Catalytic reaction maximizes product yield from plant fibers

flow chart illustrating the conversion of poplar or pine biomass into value-added products. The process begins with reductive catalytic fractionation of the biomass to produce RCF lignin oil, separating out cellulosic pulp. The oil undergoes distillation to remove monomers, leaving RCF oligomers. These oligomers are then processed through aerobic oxidative C-C cleavage to create oxygenated monomers. Finally, bioconversion turns these monomers into the final products: PDC or muconic acid

Figure courtesy of authors.
Copper-catalyzed aerobic oxidation converts oligomers from reductive catalytic fractionation (RCF) of poplar and pine biomass into aromatic monomers that are biologically transformed into industrial platform chemicals.

The Science

Efforts to produce sustainable fuels and chemicals from non-food plants focus on lignin, a part of the cell wall that binds together sugars and gives plants structure. Lignin contains ring-shaped molecules known as aromatics that some microbes can convert into chemicals used to make plastics and other products. But breaking this complex matrix — or polymer — into smaller, useful units is challenging.

Current methods for deconstructing lignin into individual units (monomers) mostly break carbon–oxygen bonds. This limitation leads to the formation of larger units (oligomers) with carbon–carbon bonds that microbes can’t digest.
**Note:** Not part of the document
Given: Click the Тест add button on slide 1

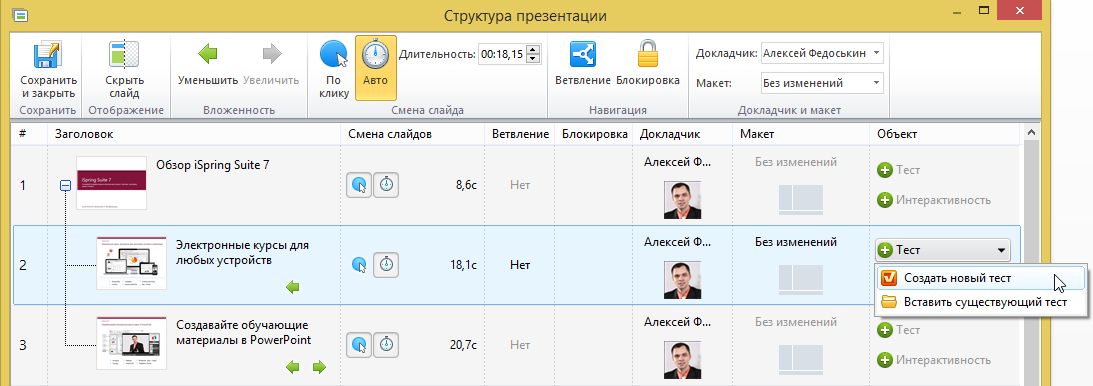Looking at the screenshot, I should click(899, 169).
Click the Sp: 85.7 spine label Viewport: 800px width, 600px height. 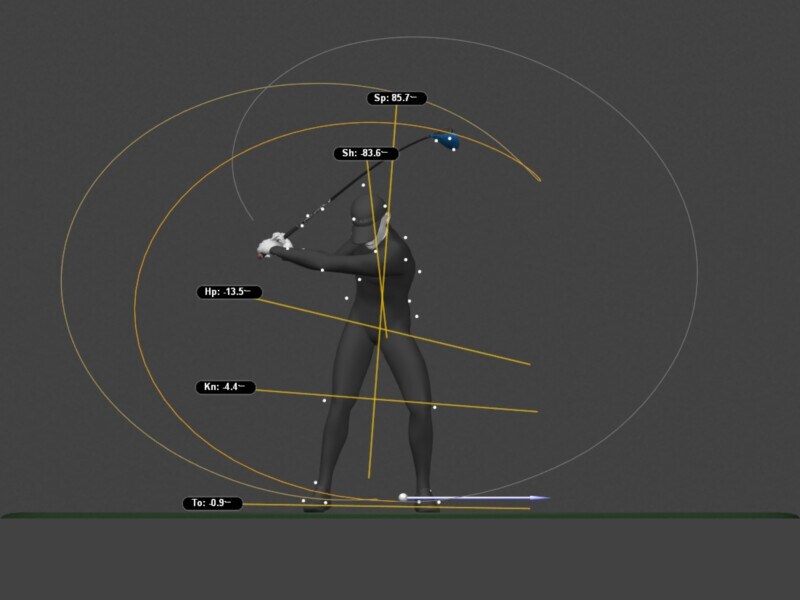397,98
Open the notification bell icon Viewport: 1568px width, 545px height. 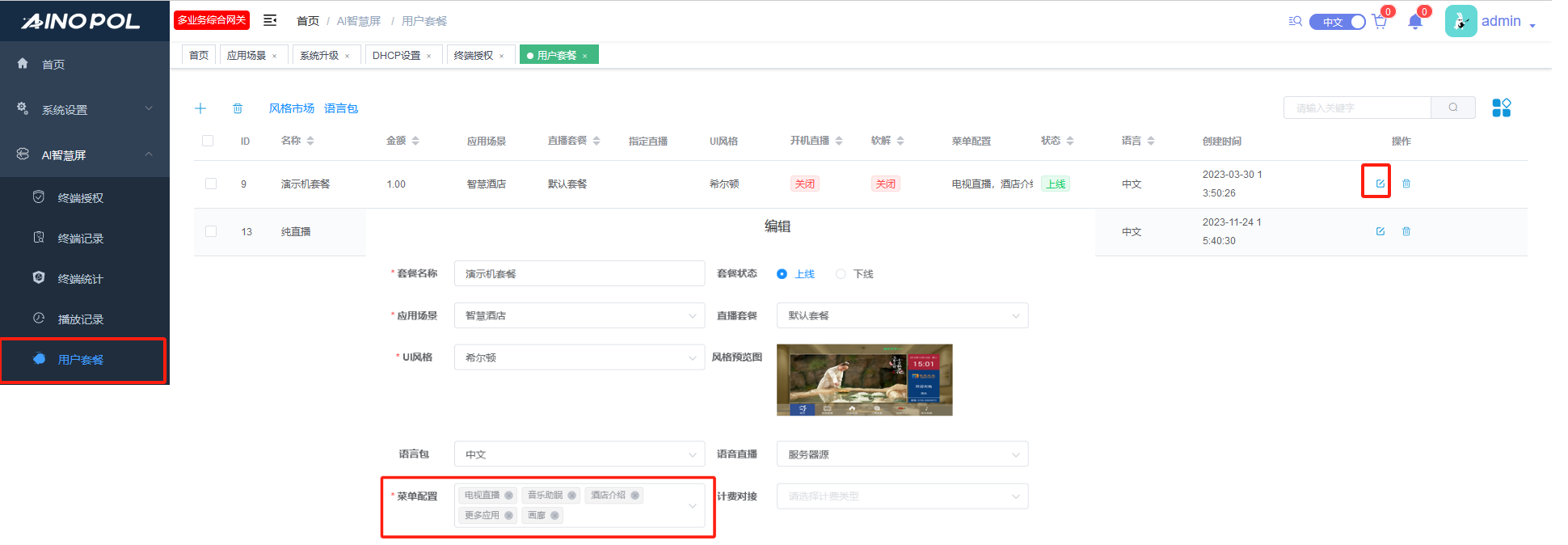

Here, scientists with the Great Lakes Bioenergy Research Center used oxygen with a copper catalyst (a helper that speeds up reactions without being consumed) in a special reactor to break those carbon–carbon bonds in oligomers created by the deconstruction of pine and poplar wood. Collaborators at the National Renewable Energy Laboratory then used engineered bacteria to “funnel” the monomers into industrial platform chemicals.

The Impact

Lignin is the world's most abundant source of renewable aromatic compounds that can be used to make sustainable plastics, adhesives, medicines, and other products. Conversion of lignin is also key to making cost-effective biofuels from crop residues or trees and grasses grown for bioenergy production. This combination of chemical and biological processes enables efficient conversion of less-valuable oligomers to molecules that can be easily converted to valuable products, maximizing yields of bioproducts from lignin.

Summary

Scientists used copper-catalyzed aerobic oxidation under aqueous alkaline conditions to convert oligomers derived from reductive catalytic fractionation (RCF) of woody biomass into aromatic monomers used as feedstock for biological funneling to bioproducts. Optimal results were achieved in a flow reactor that provides precise control over oxygen delivery, temperature, and reaction residence time. An engineered strain of Pseudomonas putida (KT2440) was used to funnel the mixtures of oxidized aromatic monomers from pine to cis,cis-muconic acid (muconate) and from poplar to 2-pyron-4,6-dicarboxylic acid (PDC).

Monomer yields from RCF oligomers were higher or comparable to those from the best pretreatment lignin sources. Collectively, the pairing of RCF and oxidative C–C cleavage produced a total monomer yield of 33 wt% and 63 wt% aromatic monomers from pine and poplar RCF oils respectively. Muconate production from pine-derived oils produced a yield of 127 mol% (±11%), suggesting conversion of additional unknown compounds. PDC production from poplar-derived oils produced 57 mol% (±2%) yield.